What is Checkpoint?

Definition

A checkpoint is a serialized snapshot of a model's complete state at a particular point during training. This includes the model weights, optimizer states (momentum and variance buffers for Adam), the learning rate scheduler state, the current step and epoch number, and the random number generator state. Saving checkpoints at regular intervals serves multiple purposes: crash recovery (resume training after hardware failure), model selection (choose the best-performing version based on validation metrics), and experiment management (compare models from different stages of training).

In LLM fine-tuning, checkpoints are typically saved at the end of each epoch and optionally at fixed step intervals. Each checkpoint represents a complete model that can be loaded for inference or further training. Because checkpoints capture the full optimizer state, they enable exact resumption of training — the continued training produces identical results to uninterrupted training.
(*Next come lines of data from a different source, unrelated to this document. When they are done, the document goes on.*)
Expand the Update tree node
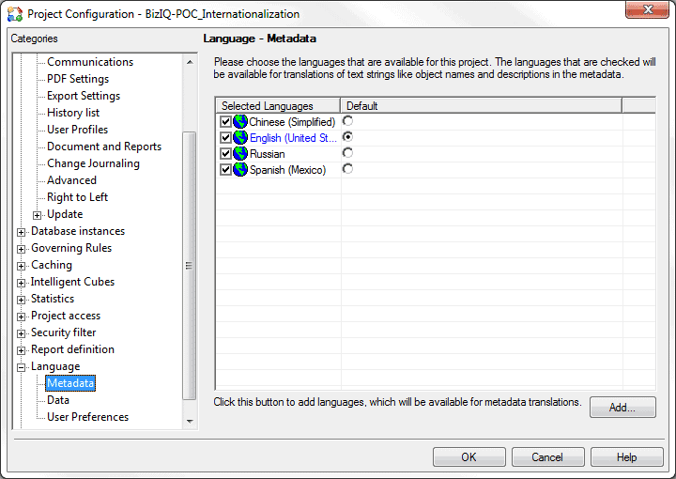Screen dimensions: 676x479 tap(37, 215)
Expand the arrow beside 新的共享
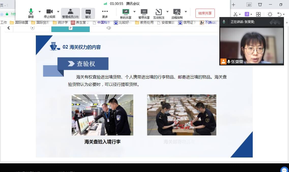Image resolution: width=289 pixels, height=172 pixels. point(134,11)
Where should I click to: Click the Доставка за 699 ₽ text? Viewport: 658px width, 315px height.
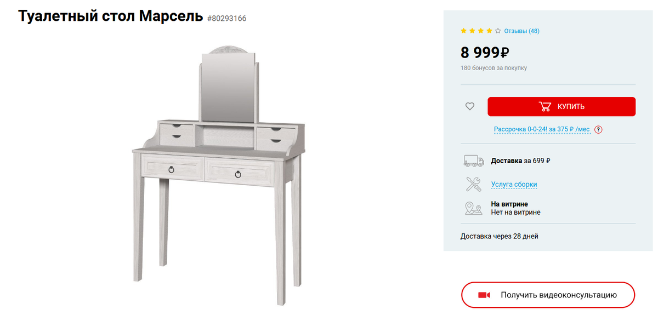(520, 161)
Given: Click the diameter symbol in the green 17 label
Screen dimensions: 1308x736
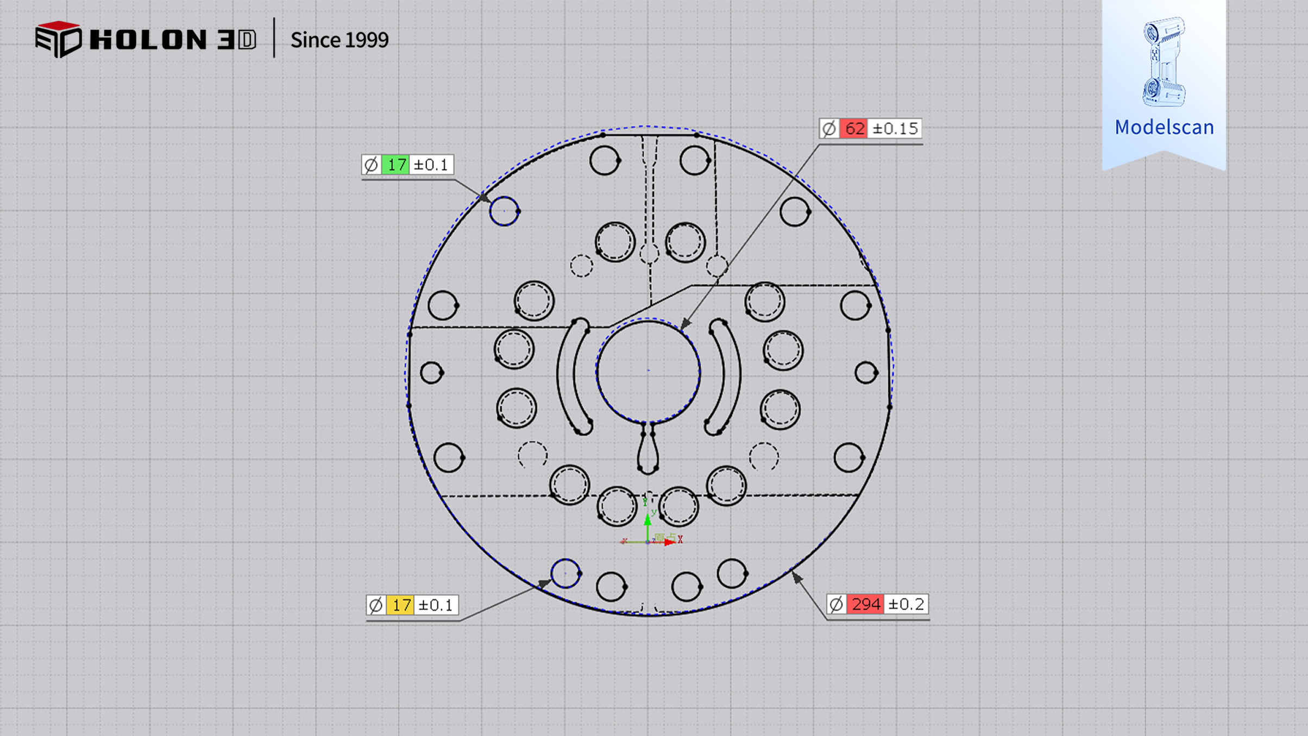Looking at the screenshot, I should tap(371, 165).
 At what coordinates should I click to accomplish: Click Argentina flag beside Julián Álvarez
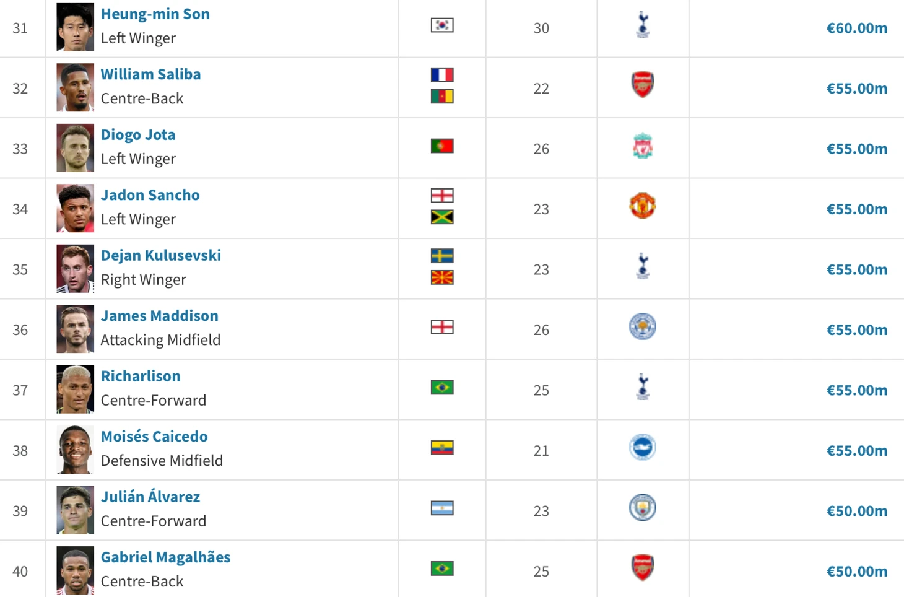coord(442,508)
Checkpoint management becomes a significant operational concern at scale. A single checkpoint for a 7B model can be 14-28 GB depending on precision, and with optimizer states included, the total rises to 56-112 GB. Training runs that save checkpoints every 500 steps can accumulate terabytes of checkpoint data. Teams must implement retention policies — for example, keeping only the best 3 checkpoints by validation loss and the most recent checkpoint for crash recovery.

Why It Matters

Without checkpoints, any interruption in training — hardware failure, preemption on shared compute, accidental process termination — means restarting from scratch. For LLM fine-tuning jobs that run for hours or days, this represents a substantial waste of compute and time. Checkpoints convert training from an all-or-nothing operation into a recoverable, incremental process.
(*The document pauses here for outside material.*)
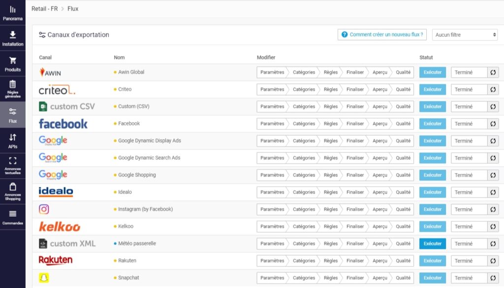Open the Catégories step for Facebook
Viewport: 504px width, 288px height.
(x=304, y=124)
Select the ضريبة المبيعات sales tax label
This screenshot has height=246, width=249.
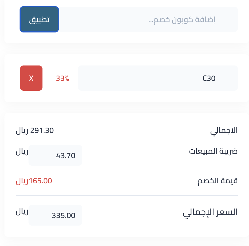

Beyond recovery, checkpoint-based model selection is a critical quality technique. Models often achieve their best validation performance partway through training before overfitting to the training data. By saving checkpoints at regular intervals and evaluating each on a validation set, teams can select the checkpoint that generalizes best rather than defaulting to the final training state.

How It Works

Checkpoint saving is integrated into the training loop. At configured intervals — every N steps, every epoch, or triggered by validation metric improvements — the trainer serializes the model state to disk. Modern training frameworks like Hugging Face Transformers, PyTorch Lightning, and Axolotl all support automatic checkpoint management with configurable strategies.
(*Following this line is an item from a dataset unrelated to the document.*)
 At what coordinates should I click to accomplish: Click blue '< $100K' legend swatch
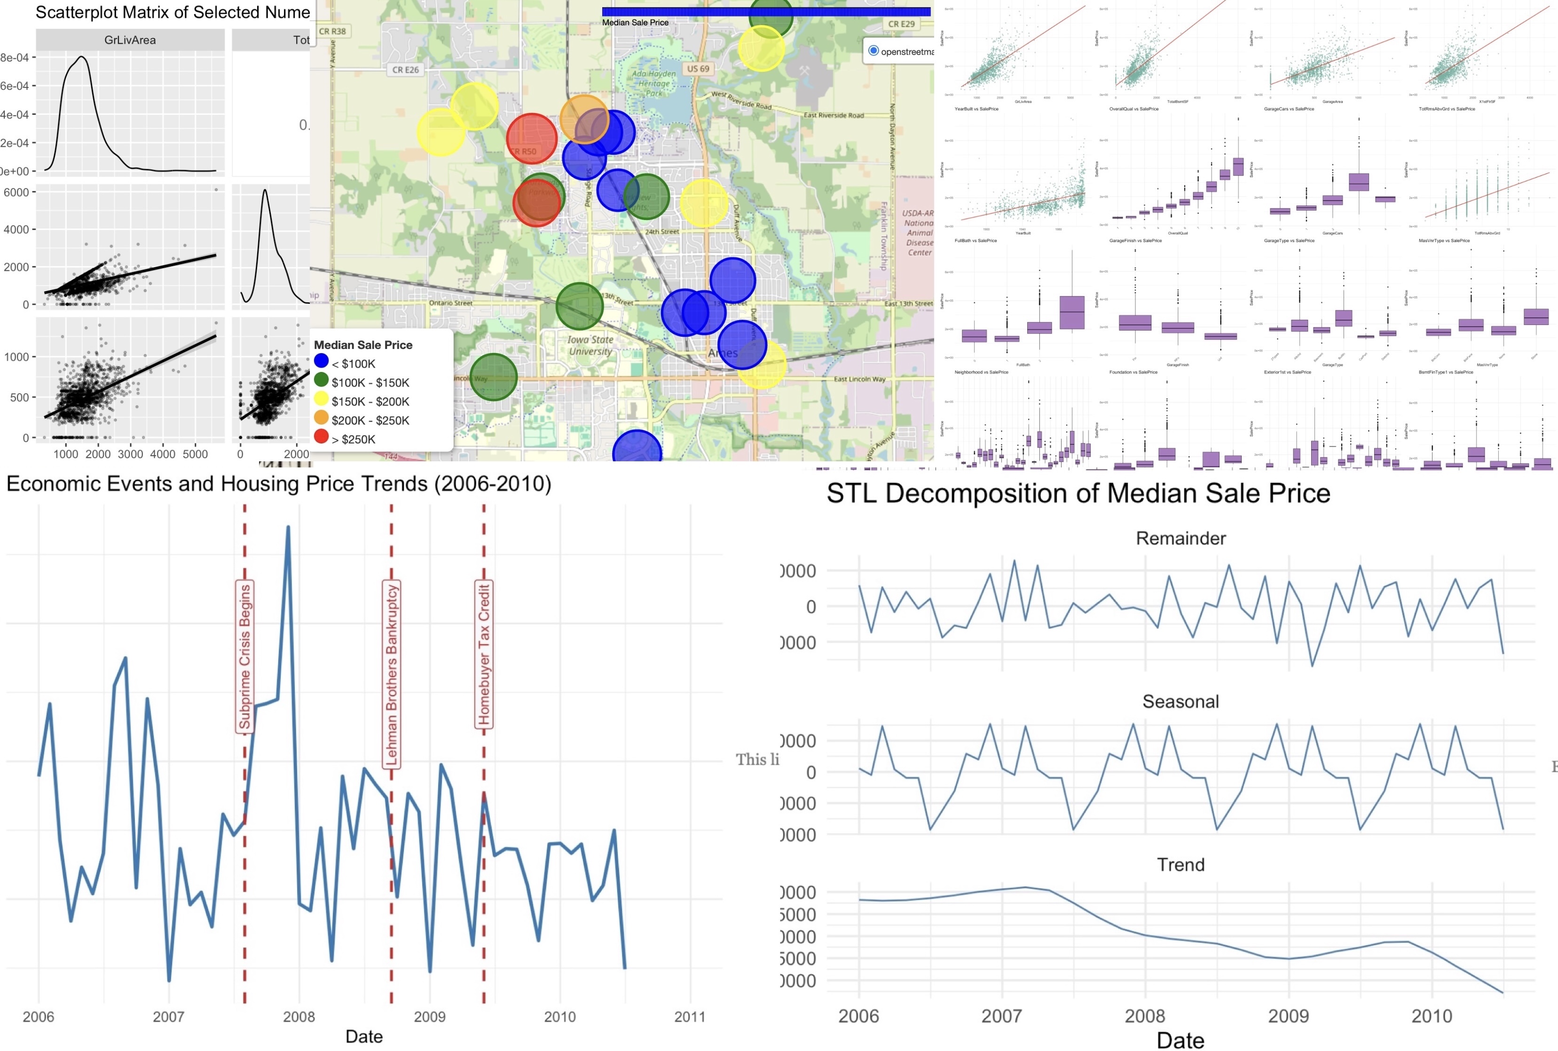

Checkpoint loading reverses the process: the serialized state is deserialized and loaded into the model and optimizer objects. For inference-only use, only the model weights need to be loaded — the optimizer states can be discarded, reducing the memory footprint. Some frameworks support checkpoint sharding, where large checkpoints are split across multiple files for parallel I/O, reducing save and load times for very large models.

Example Use Case

A team fine-tuning a 13B model runs training for 5 epochs with checkpoint saving at each epoch. Validation loss improves through epoch 3 but degrades in epochs 4 and 5 due to overfitting. They select the epoch 3 checkpoint as their production model, achieving 8% better performance than the epoch 5 model. Without checkpointing, they would have deployed the overfitted epoch 5 model or been forced to re-run training with different settings.

Key Takeaways

• Checkpoints are serialized snapshots of model weights and training state.
• They enable crash recovery, model selection, and experiment tracking.
• Checkpoint-based model selection often yields better results than using the final training state.
• Storage management is important — a single checkpoint can be tens of gigabytes.
• Modern training frameworks automate checkpoint saving, loading, and retention policies.